Assuming 2's complement, 0xCE represents -50
I think buf is promoted to an int
0xa0 is of type int (??) and has value 160
Thus the expression has type int and value -210, right?

Thus the code, in fact, performs TAB[-210] which means we've erred
into UB-land, right?

I think you've analyzed the problem correctly: On a system
where char is signed (and narrower than int), a "large" char
value will become a negative int on promotion, and this will
lead to a negative array index. Another cast fixes it:

buf = TAB[ (uint8)buf - 0xA0 ];

This is indeed the obvious fix. But I was looking for a solution where I
don't have to cast buf every time.

To me, casting means lying to the compiler

The issue of different schemes for representing negative
integers is, I think, a red herring. What matters is the value
of the promoted char: If it's less than 160, there's trouble
no matter what the machine is like.

Here's what the code is supposed to do.

By the time we reach the function, buf contains only legal (printable)
ISO/IEC 8859-1 codes, that is
(0x20 <= c <= 0x7E) or (0xA0 <= c <= 0xFF)
http://en.wikipedia.org/wiki/ISO-8859-1#Codepage_layout

Most characters in the second range are not printable on my puny LCD.
Therefore these are mapped into characters from the first range.

In my opinion, foo's parameter should not be a 'char *' because we are
not dealing with "C strings". Instead, foo's parameter should be an
'unsigned char *' because buf really is an array of 8-bit "codes" which
are inherently unsigned quantities.

Do you agree?

Regards.

 

[Eric Sosman]

[...]
I think you've analyzed the problem correctly: On a system
where char is signed (and narrower than int), a "large" char
value will become a negative int on promotion, and this will
lead to a negative array index. Another cast fixes it:

buf = TAB[ (uint8)buf - 0xA0 ];

The issue of different schemes for representing negative
integers is, I think, a red herring. What matters is the value
of the promoted char: If it's less than 160, there's trouble
no matter what the machine is like.

I can't follow what you wrote.

Integer values can't become negative from promotion.
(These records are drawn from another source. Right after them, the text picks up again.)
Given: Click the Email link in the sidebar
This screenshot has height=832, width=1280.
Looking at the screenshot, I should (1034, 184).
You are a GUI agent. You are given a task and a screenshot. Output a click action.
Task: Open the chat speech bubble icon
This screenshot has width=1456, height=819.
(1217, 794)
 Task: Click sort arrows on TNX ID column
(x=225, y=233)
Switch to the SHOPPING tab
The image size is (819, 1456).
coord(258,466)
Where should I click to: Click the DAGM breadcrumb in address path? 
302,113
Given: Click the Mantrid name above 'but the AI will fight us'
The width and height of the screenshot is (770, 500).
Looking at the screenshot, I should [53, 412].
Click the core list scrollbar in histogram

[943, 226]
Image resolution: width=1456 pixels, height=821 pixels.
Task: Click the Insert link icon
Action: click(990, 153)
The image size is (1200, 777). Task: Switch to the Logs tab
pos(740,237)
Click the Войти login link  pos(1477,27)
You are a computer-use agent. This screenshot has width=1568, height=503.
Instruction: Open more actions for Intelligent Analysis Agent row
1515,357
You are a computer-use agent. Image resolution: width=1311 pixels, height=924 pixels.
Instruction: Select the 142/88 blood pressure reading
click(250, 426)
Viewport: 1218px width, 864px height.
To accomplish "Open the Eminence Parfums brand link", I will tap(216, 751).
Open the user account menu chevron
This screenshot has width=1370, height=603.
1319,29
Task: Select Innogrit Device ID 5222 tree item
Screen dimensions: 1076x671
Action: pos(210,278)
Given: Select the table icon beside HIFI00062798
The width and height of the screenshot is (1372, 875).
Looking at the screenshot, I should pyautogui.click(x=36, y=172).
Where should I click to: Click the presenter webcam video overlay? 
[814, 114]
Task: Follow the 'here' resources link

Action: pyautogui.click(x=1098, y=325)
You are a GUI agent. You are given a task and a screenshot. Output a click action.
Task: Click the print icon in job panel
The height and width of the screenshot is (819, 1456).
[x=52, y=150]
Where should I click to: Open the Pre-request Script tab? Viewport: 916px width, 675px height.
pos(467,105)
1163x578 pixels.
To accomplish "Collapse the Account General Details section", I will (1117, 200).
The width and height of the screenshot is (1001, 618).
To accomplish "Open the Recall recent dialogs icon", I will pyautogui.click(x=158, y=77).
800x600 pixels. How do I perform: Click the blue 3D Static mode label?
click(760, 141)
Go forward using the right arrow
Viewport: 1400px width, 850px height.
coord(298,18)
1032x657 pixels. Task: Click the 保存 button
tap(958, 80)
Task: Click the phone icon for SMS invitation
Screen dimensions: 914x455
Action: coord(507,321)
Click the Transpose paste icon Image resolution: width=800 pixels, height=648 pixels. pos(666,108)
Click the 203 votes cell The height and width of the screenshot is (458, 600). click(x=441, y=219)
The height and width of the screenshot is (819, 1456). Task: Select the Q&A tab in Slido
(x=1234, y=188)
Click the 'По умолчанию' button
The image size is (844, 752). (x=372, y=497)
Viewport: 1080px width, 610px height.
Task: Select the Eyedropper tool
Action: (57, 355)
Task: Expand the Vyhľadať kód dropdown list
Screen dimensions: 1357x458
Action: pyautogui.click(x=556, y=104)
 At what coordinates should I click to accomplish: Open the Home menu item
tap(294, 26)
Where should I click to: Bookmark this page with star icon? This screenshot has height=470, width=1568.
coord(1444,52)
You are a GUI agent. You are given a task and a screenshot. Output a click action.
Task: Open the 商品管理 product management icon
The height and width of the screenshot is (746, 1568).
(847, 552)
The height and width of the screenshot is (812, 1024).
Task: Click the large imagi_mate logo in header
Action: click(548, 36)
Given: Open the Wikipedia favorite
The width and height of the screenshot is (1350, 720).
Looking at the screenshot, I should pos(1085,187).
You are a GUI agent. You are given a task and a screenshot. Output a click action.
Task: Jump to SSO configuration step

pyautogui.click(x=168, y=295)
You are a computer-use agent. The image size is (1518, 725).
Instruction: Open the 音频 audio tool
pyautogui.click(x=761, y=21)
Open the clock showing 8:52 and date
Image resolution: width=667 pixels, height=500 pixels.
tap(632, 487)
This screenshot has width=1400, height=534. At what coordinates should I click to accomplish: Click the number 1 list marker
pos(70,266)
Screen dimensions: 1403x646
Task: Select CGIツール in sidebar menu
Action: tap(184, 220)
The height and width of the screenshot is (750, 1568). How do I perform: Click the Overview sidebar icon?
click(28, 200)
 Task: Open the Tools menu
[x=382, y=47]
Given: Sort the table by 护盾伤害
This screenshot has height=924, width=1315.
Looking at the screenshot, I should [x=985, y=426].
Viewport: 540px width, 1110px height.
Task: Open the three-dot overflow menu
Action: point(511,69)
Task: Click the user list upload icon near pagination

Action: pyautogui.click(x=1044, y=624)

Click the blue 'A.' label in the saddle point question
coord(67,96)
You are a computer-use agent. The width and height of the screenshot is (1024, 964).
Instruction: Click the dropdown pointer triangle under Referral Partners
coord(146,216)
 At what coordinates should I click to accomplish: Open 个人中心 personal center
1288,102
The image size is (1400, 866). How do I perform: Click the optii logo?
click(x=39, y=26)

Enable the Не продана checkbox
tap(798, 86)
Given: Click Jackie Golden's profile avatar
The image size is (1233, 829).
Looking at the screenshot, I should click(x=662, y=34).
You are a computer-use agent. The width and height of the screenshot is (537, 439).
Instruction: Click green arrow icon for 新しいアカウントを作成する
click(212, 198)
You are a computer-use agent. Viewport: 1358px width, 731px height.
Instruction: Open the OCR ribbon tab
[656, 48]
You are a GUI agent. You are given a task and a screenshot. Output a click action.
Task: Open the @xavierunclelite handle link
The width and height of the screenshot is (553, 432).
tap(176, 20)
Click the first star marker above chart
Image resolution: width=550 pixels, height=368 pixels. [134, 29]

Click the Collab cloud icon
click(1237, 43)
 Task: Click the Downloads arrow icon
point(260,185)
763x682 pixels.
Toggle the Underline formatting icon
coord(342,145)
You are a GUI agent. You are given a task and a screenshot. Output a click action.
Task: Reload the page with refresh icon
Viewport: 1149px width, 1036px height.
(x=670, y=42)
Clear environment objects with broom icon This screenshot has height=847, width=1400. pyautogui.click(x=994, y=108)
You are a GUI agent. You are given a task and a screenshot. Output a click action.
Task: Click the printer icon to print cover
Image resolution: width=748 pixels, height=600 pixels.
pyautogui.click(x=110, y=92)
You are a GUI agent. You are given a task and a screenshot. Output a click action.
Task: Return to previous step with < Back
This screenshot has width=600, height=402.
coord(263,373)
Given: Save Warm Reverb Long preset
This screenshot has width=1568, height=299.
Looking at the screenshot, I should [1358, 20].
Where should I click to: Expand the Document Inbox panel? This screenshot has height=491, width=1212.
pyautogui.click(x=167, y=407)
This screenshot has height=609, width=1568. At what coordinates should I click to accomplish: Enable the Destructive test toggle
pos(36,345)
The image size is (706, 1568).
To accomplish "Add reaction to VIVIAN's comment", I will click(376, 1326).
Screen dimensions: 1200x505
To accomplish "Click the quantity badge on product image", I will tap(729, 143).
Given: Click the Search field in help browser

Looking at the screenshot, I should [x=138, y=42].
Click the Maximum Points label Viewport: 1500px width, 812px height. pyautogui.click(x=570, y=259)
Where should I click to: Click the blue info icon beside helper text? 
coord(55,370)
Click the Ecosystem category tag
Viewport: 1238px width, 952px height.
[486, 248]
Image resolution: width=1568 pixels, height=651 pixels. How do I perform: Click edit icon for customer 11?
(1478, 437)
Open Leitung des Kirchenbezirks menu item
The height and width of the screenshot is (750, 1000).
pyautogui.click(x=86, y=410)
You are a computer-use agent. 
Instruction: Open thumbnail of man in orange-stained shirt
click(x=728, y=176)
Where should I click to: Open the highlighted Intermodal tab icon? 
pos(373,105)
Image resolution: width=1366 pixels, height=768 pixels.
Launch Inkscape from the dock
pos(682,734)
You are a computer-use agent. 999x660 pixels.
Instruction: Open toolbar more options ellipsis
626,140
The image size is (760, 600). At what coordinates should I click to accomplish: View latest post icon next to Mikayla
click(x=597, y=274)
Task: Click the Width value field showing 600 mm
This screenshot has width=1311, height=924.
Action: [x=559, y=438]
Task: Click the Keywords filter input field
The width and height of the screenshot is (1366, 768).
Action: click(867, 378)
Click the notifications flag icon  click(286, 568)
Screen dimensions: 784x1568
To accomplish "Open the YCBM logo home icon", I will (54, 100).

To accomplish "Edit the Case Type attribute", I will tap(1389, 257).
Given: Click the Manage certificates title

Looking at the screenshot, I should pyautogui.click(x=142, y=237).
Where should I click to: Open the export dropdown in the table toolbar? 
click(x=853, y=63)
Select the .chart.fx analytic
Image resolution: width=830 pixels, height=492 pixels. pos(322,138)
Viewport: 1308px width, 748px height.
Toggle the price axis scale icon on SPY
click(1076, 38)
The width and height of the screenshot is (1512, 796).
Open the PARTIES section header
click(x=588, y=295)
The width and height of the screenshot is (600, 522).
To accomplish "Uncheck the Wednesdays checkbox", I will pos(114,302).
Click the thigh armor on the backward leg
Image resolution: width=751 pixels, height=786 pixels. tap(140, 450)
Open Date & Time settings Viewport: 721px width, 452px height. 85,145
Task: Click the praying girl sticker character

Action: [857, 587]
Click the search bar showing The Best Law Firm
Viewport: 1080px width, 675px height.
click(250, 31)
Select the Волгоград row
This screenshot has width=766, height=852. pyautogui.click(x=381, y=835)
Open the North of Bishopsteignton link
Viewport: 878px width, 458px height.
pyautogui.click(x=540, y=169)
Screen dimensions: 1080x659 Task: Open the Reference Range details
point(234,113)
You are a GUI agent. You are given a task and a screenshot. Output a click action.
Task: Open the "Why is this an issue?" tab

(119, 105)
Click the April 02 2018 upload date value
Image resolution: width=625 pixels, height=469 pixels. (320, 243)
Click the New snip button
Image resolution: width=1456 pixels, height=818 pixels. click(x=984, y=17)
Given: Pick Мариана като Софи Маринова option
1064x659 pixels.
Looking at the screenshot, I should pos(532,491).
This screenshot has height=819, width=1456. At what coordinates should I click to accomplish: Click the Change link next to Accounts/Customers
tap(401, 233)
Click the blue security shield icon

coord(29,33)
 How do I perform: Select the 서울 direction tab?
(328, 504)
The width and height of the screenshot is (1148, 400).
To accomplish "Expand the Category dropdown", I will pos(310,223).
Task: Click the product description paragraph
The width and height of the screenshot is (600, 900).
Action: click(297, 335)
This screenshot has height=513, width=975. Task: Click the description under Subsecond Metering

Correct. But a char with a negative value will promote
to an int with a negative value, and then there'll be the
trouble you discovered. It doesn't matter whether the
negative char has a two's complement, ones' complement, or
signed magnitude representation: Negatives promote to
negatives regardless.

If the above (uint8) cast changes anything,
then it's because (buf) is originally a negative char value.

That's what I meant by "large," with the quotation
marks around the "large." The cast will leave all char
values in 0 .. CHAR_MAX unchanged, even if char is unsigned.
Negative char values (if there are any) will be "reflected"
by adding UCHAR_MAX+1, producing a non-negative result.